I'm so sorry, Lupita.
I know you feel so fragile around the area of other women.
I really am sorry that there isn't enough security there. I don't know the answer, save that the boundaries are so open and closed at the same time. It's really hard to figure out flexible, healthy boundaries, with our legacy. I really feel for you in this.
I do understand it some...I was very friendly with my ex, my D's father, and I was so grateful for it. It was a relief to me that we interacted so well after the divorce (probably because I carried a lot of guilt). But when he remarried, one day his new wife told me that our fondness for each other was distressing for her, and made it difficult for them to fully make their way.
She was telling me about a boundary (didn't even know what they were called then). But I sensed it was a fair and appropriate thing to point out. I changed my demeanor thenceforth around him--remained cordial-friendly, but not intimate-like-old-close-roommates friendly, and then things worked better.

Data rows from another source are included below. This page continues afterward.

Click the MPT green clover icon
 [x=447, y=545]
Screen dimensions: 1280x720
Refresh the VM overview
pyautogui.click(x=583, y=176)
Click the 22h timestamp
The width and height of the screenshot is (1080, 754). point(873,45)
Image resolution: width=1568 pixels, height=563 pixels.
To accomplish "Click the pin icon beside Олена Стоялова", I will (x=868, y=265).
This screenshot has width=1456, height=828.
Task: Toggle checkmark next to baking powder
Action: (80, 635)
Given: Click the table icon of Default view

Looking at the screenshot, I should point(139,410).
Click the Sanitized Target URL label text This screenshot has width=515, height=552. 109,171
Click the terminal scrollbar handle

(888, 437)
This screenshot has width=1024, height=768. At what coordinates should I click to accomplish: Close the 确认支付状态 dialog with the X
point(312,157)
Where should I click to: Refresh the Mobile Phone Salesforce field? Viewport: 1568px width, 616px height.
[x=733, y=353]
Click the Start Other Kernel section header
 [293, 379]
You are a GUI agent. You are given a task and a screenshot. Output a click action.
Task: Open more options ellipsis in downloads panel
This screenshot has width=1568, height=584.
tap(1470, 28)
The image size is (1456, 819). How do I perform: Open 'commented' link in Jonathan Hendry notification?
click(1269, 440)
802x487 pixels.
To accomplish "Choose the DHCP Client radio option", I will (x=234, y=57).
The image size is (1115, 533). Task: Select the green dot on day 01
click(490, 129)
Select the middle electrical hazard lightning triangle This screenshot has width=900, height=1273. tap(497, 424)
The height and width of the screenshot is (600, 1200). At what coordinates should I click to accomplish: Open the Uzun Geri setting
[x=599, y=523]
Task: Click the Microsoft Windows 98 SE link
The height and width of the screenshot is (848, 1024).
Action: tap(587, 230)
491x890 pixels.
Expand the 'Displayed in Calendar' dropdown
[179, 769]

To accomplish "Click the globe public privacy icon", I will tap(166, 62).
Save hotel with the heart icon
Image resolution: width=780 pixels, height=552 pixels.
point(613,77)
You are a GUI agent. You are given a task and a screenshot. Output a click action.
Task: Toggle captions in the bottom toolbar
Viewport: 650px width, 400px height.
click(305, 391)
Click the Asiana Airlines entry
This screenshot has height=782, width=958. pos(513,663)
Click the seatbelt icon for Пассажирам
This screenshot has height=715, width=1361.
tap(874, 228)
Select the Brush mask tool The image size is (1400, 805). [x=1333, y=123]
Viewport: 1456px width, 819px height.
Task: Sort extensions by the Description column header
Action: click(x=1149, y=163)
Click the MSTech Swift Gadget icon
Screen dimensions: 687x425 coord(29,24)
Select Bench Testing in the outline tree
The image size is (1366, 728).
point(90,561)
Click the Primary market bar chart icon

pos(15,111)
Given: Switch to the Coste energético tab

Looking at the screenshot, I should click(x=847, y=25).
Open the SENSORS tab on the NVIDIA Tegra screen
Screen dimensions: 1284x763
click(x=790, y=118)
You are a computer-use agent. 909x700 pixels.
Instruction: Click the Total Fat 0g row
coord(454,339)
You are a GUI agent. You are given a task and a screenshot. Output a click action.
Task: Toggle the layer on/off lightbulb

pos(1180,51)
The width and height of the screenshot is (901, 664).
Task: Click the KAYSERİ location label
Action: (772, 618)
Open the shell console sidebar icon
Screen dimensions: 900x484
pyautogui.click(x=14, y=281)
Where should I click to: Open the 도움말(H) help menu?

(Well, in the long run, they were miserable and wound up divorcing, but it didn't have anything to do with me, thank heaven.)
The fact that people will make dramatic entrances and exits to show their boundaries is so sad. And, kind of like high school.
I wonder if your therapist can help? I think CB has, as always, told you some profoundly wise things to think about. For me, the very biggest thing she said was...TIME.
I don't think you're giving yourself enough time.